* [GIVEN RECORDS]
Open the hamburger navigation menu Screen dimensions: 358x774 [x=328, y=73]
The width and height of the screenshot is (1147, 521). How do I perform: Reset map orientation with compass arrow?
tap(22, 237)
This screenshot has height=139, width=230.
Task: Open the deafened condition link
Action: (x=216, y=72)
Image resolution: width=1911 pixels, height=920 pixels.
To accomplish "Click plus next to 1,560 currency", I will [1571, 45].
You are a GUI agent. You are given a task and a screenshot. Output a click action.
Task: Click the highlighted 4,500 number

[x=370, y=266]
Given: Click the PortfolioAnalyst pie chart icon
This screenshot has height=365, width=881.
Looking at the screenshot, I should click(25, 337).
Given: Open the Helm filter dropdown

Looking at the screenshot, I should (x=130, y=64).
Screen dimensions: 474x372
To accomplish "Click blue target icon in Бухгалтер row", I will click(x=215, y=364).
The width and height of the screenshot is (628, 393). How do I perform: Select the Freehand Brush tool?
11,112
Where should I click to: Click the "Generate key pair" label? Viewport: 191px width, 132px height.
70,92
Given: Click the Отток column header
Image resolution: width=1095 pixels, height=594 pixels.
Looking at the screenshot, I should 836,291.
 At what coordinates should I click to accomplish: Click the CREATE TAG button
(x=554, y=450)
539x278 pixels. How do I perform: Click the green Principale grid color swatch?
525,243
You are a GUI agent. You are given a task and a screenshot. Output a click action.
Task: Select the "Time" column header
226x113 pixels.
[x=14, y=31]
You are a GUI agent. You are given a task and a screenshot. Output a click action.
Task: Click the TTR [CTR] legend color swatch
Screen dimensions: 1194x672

* [YOUR TASK]
Could you return all of the lines above word for word, from the first through the last, without changing anything?

* [THE SOLUTION]
Open the hamburger navigation menu Screen dimensions: 358x774 [x=328, y=73]
The width and height of the screenshot is (1147, 521). How do I perform: Reset map orientation with compass arrow?
tap(22, 237)
This screenshot has height=139, width=230.
Task: Open the deafened condition link
Action: (x=216, y=72)
Image resolution: width=1911 pixels, height=920 pixels.
To accomplish "Click plus next to 1,560 currency", I will [1571, 45].
You are a GUI agent. You are given a task and a screenshot. Output a click action.
Task: Click the highlighted 4,500 number

[x=370, y=266]
Given: Click the PortfolioAnalyst pie chart icon
This screenshot has height=365, width=881.
Looking at the screenshot, I should click(25, 337).
Given: Open the Helm filter dropdown

Looking at the screenshot, I should (x=130, y=64).
Screen dimensions: 474x372
To accomplish "Click blue target icon in Бухгалтер row", I will click(x=215, y=364).
The width and height of the screenshot is (628, 393). How do I perform: Select the Freehand Brush tool?
11,112
Where should I click to: Click the "Generate key pair" label? Viewport: 191px width, 132px height.
70,92
Given: Click the Отток column header
Image resolution: width=1095 pixels, height=594 pixels.
Looking at the screenshot, I should 836,291.
 At what coordinates should I click to accomplish: Click the CREATE TAG button
(x=554, y=450)
539x278 pixels. How do I perform: Click the green Principale grid color swatch?
525,243
You are a GUI agent. You are given a task and a screenshot. Output a click action.
Task: Select the "Time" column header
226x113 pixels.
[x=14, y=31]
You are a GUI agent. You are given a task and a screenshot. Output a click action.
Task: Click the TTR [CTR] legend color swatch
Screen dimensions: 1194x672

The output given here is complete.